De sorte que, ne vous en déplaise, voilà le poète Alcindor non plus personnage romanesque, jongleur de cour apparu un soir, aussitôt envolé, pour retourner charmer dans les capitales les loisirs des princesses. Désormais non : Alcindor cultive tout simplement la poésie à Saumur! La lettre est datée de cette ville qui est la plus proche du château. Et Mlle de Chamarande le rencontre peut-être à la messe, les jours de grande fête tout au moins. En tout cas, une fois la semaine, ponctuellement, Mlle de Chamarande peut recevoir — nous en avons été témoins — une marque tangible d’amour émanant du singulier personnage. Mlle de Chamarande reçoit des billets tendres! Ah çà, seriez-vous d’avis qu’elle allât jusqu’à leur donner réponse? Je le croirais difficilement d’une jeune personne de sa qualité.
Le fait serait, en même temps qu’un acte de témérité grande, un bien grave manquement aux règles qui régissent la tenue d’une jeune fille noble et qui de plus, est l’élève de Mlle de Quinconas, propre nièce de Mgr de Trélazé. Cependant, Jacquette, me dira-t-on, fut élevée aussi, hélas! non seulement par une vertueuse gouvernante, mais dans un parc où l’amour régna tyranniquement…
Si l’amour fit des siennes au parc de Chamarande, comme en maint autre endroit, il ne s’ensuit pas, cela va de soi, que la liberté y ait été maîtresse exclusive. L’étiquette, comme partout, y commandait au contraire les gestes, et principalement depuis que Jacquette était en âge d’être épousée.
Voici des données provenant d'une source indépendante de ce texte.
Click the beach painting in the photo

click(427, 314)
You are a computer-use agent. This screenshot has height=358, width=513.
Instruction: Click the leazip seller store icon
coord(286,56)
Désirez-vous savoir comment les choses se passaient?
Une certaine année, un certain mois, un certain jour, tout à coup, sans que cela puisse être expliqué autrement que par une occulte influence, c’en avait été fait de ce relâchement dont nous avons été les confidents scandalisés au temps de la jeunesse de Ninon. Instantanément, par la vertu d’une baguette magique, tout le monde, du petit au grand, s’était trouvé à l’unisson. C’est un des cas très rares où les mortels s’entendent. Il y a au logis une jeune fille à marier. On oublie qu’on n’a pris, durant l’enfance de celle-ci, aucune précaution et qu’on n’a pas gardé plus de tenue que si l’enfant eût été aveugle, sourde, imbécile ou muette. La jeune fille devient respectable au point qu’elle redresse les mœurs de toute la maisonnée. Le marquis ne jure plus, ne poursuit plus les servantes. Ninon, demeurée pourtant désirable en sa maturité, se conduit comme une nonne et professe l’intransigeance d’un prédicateur de carême. Tous les amis de la famille s’ingénient à inventer d’honnêtes et prudes divertissements. Il n’est guère que le vieux baron de Chemillé, le parrain, qui sourie, — c’est un pyrrhonien — car il observe les hommes, note leurs usages et ne peut se retenir parfois de les moquer un peu. Mais il se tient d’accord avec le reste du monde, en la circonstance, et même il a de celle-ci pris prétexte pour réviser sa bibliothèque et enfermer en une armoire soigneusement close, les livres à images immodestes et les auteurs dits licencieux. La Pudeur en personne peut séjourner chez lui sans risquer d’y être offensée. Il s’agit de marier Jacquette.
Cependant, à des intervalles à peu près réguliers, le château s’agite ; tout y entre en branle ; et l’on croirait revenus, voire dépassés, par l’effervescence, les beaux jours d’autrefois : l’on reçoit, l’on donne des matinées, des bals, des soupers où la Province d’Anjou convoquée, danse jusqu’à l’aurore. Il s’agit de marier Jacquette.